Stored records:
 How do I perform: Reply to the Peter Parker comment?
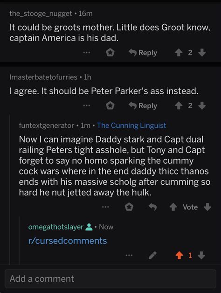143,106
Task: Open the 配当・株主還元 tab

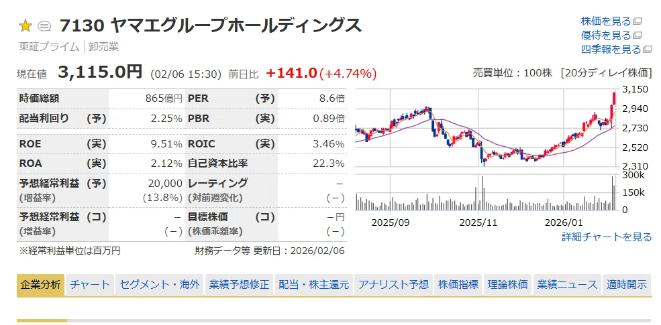Action: [313, 285]
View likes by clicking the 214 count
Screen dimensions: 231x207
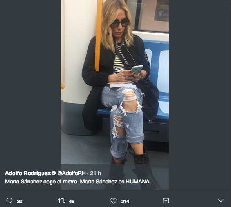click(x=125, y=202)
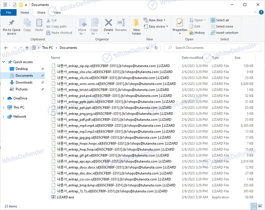
Task: Open the File menu tab
Action: click(x=9, y=13)
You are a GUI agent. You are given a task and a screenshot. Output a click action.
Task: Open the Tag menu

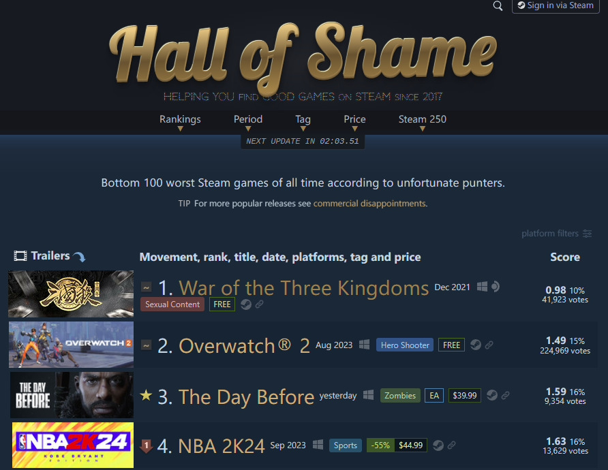point(303,122)
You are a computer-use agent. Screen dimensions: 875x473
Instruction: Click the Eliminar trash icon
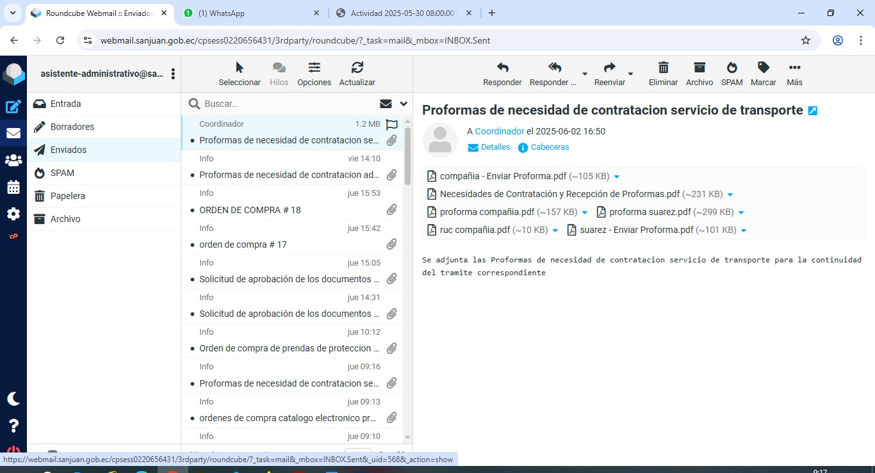(663, 68)
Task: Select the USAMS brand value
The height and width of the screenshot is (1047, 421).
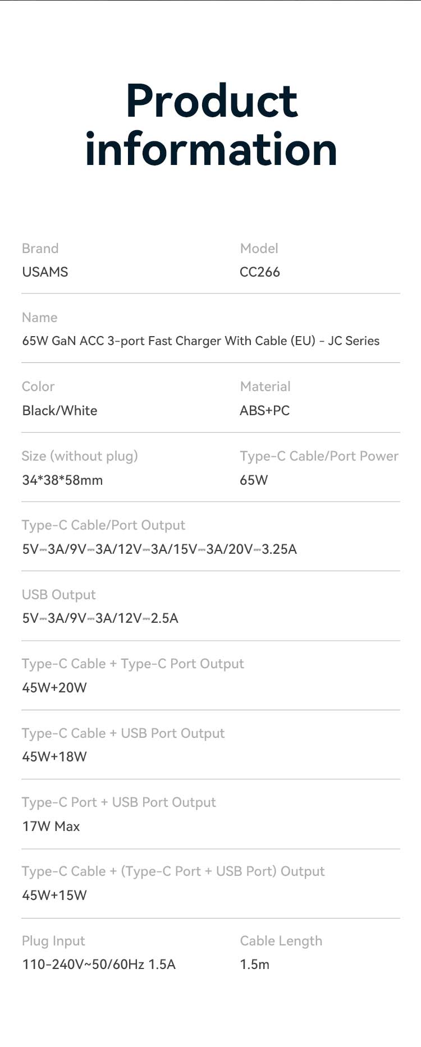Action: (x=45, y=272)
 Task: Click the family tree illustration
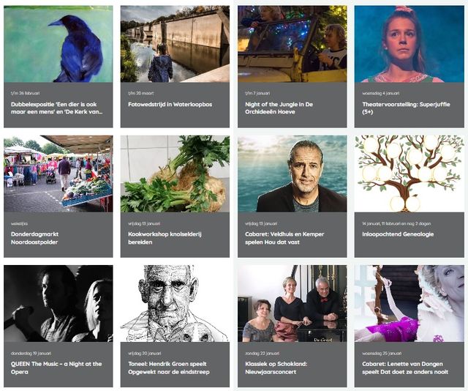[410, 174]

» **What you should do**: Without any of the pictures, set the entries down again exactly as written.

» **Output for this task**:
 How do I perform: Reply to the Peter Parker comment?
143,106
Task: Open the 配当・株主還元 tab

Action: [313, 285]
View likes by clicking the 214 count
Screen dimensions: 231x207
click(x=125, y=202)
Task: Open the File menu tab
Action: click(x=9, y=13)
You are a GUI agent. You are given a task and a screenshot. Output a click action.
Task: Open the Tag menu

point(303,122)
You are a computer-use agent. Screen dimensions: 875x473
Instruction: Click the Eliminar trash icon
(663, 68)
Task: Select the USAMS brand value
The height and width of the screenshot is (1047, 421).
Action: (x=45, y=272)
 Task: Click the family tree illustration
[410, 174]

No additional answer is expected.